* WORK TO BE COMPLETED *
Show every line of the records below that contains the string "screenshot", treating uppercase and lowercase letters as distinct.

* MATERIAL PROVIDED *
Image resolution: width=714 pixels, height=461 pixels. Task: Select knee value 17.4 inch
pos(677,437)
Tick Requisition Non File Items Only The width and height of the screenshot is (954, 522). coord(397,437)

--

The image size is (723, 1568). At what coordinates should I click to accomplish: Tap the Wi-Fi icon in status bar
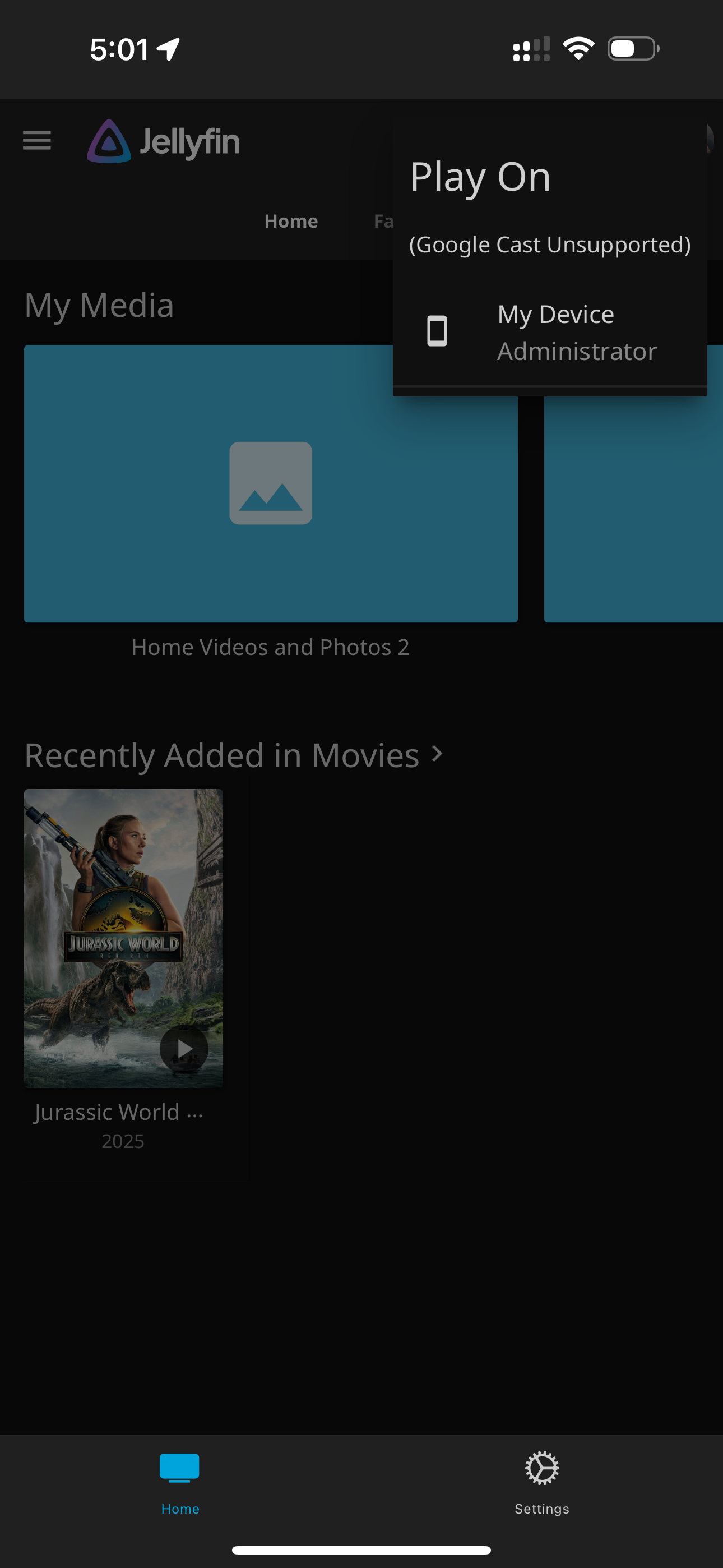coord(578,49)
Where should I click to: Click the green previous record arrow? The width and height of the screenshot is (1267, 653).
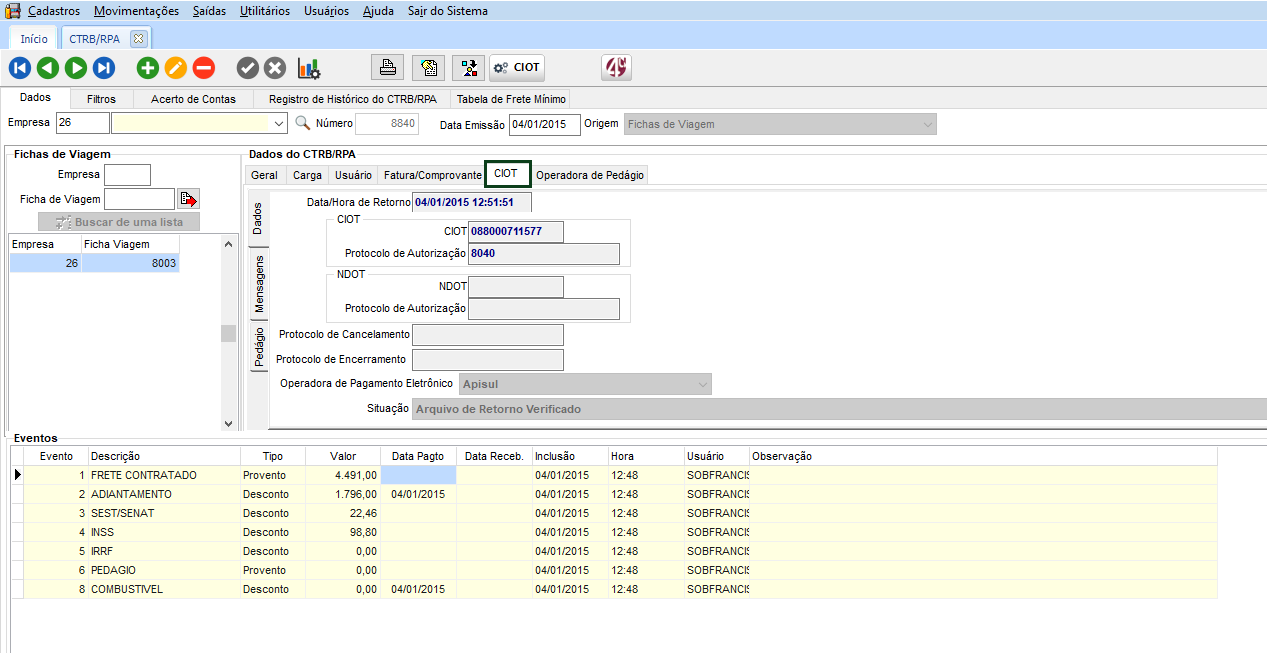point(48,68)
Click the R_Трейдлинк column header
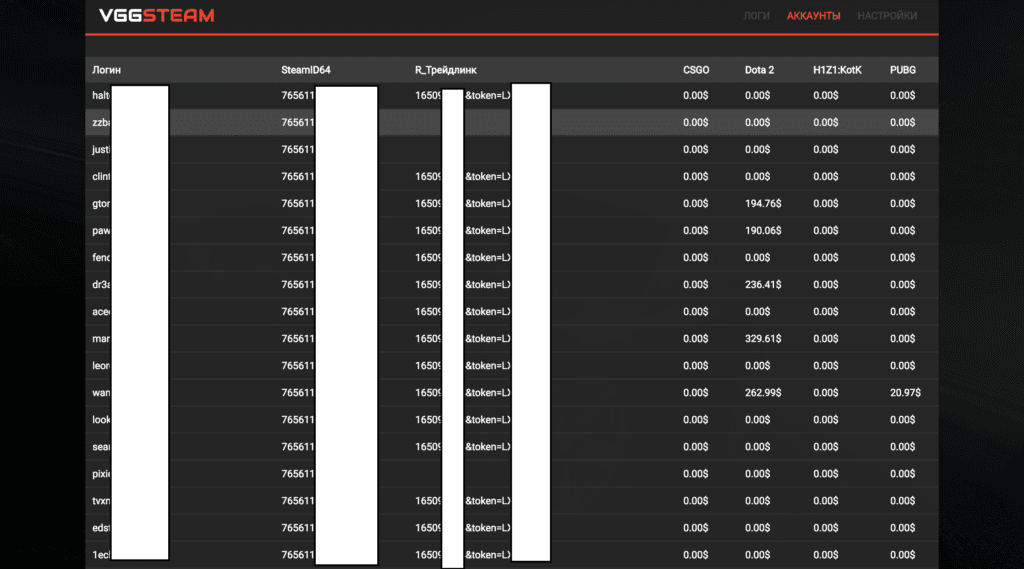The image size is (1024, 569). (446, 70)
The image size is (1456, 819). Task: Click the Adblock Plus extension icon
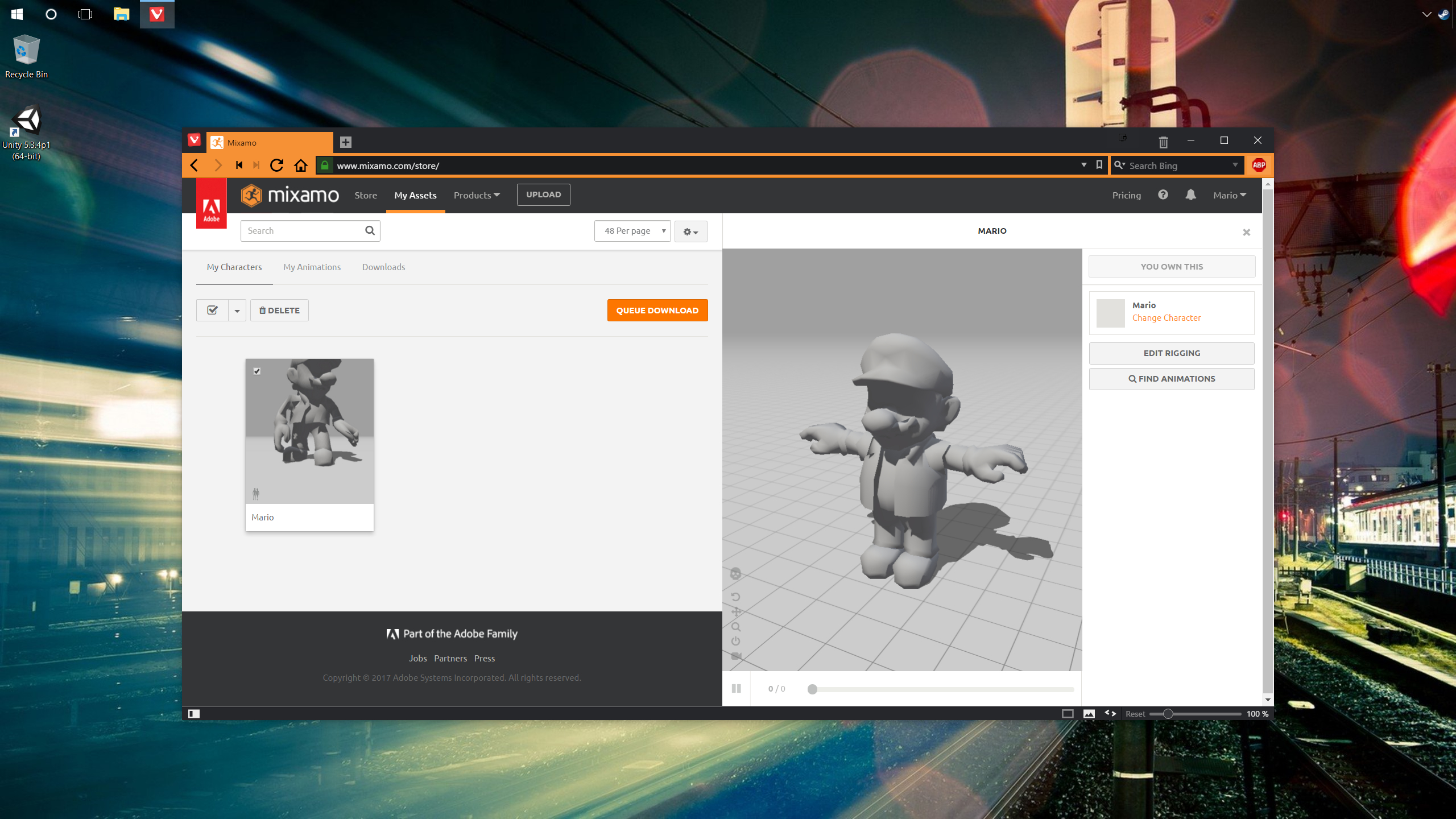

* FULL SOLUTION *
Tick Requisition Non File Items Only The width and height of the screenshot is (954, 522). coord(397,437)
Where should I click to: Click the green previous record arrow? The width and height of the screenshot is (1267, 653).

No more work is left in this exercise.